|LETTER TO THE EDITOR
|Year : 2010 | Volume
| Issue : 1 | Page : 45-46
A paralytic disease with presentation of food poisoning affecting three members of a family at Khammam, Andhra-Pradesh
S Suguna Hemachander, Debkishore Gupta
Department of Microbiology, Mamata Medical College, Khamam, Andhra Pradesh, India
|Date of Web Publication||29-Sep-2010|
Department of Microbiology, Mamata Medical College, Khamam, Andhra Pradesh
Source of Support: None, Conflict of Interest: None
|How to cite this article:|
Hemachander S S, Gupta D. A paralytic disease with presentation of food poisoning affecting three members of a family at Khammam, Andhra-Pradesh.

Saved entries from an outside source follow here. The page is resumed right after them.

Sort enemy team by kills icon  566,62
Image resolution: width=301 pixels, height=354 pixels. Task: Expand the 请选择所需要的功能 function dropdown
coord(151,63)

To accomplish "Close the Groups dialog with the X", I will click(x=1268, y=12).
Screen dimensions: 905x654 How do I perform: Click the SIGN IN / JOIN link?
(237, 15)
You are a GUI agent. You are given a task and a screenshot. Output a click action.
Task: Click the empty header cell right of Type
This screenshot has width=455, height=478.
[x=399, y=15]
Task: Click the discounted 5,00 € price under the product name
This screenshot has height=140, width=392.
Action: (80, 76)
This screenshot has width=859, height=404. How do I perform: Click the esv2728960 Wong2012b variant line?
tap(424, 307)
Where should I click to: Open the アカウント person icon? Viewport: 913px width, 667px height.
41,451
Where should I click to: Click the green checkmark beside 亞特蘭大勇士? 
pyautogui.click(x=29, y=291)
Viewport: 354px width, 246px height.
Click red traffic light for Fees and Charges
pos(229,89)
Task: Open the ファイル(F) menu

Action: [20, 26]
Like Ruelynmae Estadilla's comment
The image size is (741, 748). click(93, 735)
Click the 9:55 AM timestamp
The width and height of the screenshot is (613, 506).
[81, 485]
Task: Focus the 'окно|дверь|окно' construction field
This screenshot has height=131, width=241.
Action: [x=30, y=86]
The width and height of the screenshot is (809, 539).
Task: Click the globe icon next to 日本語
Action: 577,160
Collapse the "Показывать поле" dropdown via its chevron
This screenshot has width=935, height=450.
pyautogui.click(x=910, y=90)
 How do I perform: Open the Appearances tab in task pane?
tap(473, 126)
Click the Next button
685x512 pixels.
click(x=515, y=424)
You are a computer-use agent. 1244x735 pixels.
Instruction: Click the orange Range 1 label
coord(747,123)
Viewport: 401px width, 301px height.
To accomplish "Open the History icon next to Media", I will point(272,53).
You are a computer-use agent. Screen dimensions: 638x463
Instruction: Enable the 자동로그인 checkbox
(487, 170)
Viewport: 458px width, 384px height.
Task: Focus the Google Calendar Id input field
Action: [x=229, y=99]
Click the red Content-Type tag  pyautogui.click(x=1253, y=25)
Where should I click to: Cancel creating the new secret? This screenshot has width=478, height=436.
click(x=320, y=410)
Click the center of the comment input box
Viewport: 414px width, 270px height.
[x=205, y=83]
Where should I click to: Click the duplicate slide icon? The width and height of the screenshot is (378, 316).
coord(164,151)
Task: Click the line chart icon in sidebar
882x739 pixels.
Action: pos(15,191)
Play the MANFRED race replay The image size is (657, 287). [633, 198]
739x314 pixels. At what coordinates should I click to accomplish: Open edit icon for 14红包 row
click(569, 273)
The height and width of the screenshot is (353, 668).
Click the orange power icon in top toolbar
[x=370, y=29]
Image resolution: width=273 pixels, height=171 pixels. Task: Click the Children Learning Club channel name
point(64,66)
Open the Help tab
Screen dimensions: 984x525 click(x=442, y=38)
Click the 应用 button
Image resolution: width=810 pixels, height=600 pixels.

Indian J Public Health 2010;54:45-6
|How to cite this URL:|
Hemachander S S, Gupta D. A paralytic disease with presentation of food poisoning affecting three members of a family at Khammam, Andhra-Pradesh. Indian J Public Health [serial online] 2010 [cited 2019 Sep 18];54:45-6. Available from: http://www.ijph.in/text.asp?2010/54/1/45/70555
We report three cases of paralytic disease with a presentation of food-poisoning. On 21 st July, 2009, three patients came to Casualty of General Hospital, Khammam, A.P with presenting symptoms of vomiting and difficulty in opening the eyes. The patients were a male child of six years, 30 years old female (mother of the child) and her brother of 35 years. All of them ate dhal, curry and pickle etc. at a roadside dhaba on the previous evening (20.07.09) at around 7 p.m. Vomiting developed at 5 a.m. on the next day morning and they came to Casualty at 9 a.m. with features of ocular paresis, hypotonia, respiratory distress etc. but no diarrhoea. The child died some time after entering the hospital. The other two with respiratory distress were put on mechanical ventilators. They were taken out of hospital by the family members against medical advice and died a few days later at Hyderabad. Their autopsy findings were uncharacteristic [Table 1].
A febrile patients with progressive descending paralysis in the presence of gastrointestinal manifestations (with vomiting but no diarrhoea) lead to the clinical diagnosis of food-borne botulism which is a rare illness caused by eating foods contaminated with botulinum toxin produced by anaerobic spore-forming Gram positive bacilli. Not only Clostridium botulinum, other species namely C.butyricum and C.baratii can also produce neurotoxin causing similar illness. Absence of fever and presence of progressive descending paralysis associated with gastrointestinal manifestations (with vomiting but no diarrhoea) clinch the clinical diagnosis of food-borne botulism. Other conditions for differential diagnosis like organophosphorus poisoning, snake bite etc. have been excluded (absence of miosis of pupils, salivation, lacrimation, urinary incontinence, bite marks etc.). Although ptosis and dysarthria may be signs of encephalopathy, patients were fully alert and the results of sensory examination were normal. Lack of awareness about botulism results in failure to collect the necessary samples from the patients and food materials for confirmatory tests as it happened in our cases. The aim of the study is to increase awareness about the possibility of botulism in cases of progressive descending paralysis associated with food-poisoning. Awareness increases the chances of putting on specific treatment for botulism like metronidazole and antitoxin therapy. Food-borne botulism represents a public health emergency because of the potential severity of the disease and the possibility of mass exposure of the contaminated products.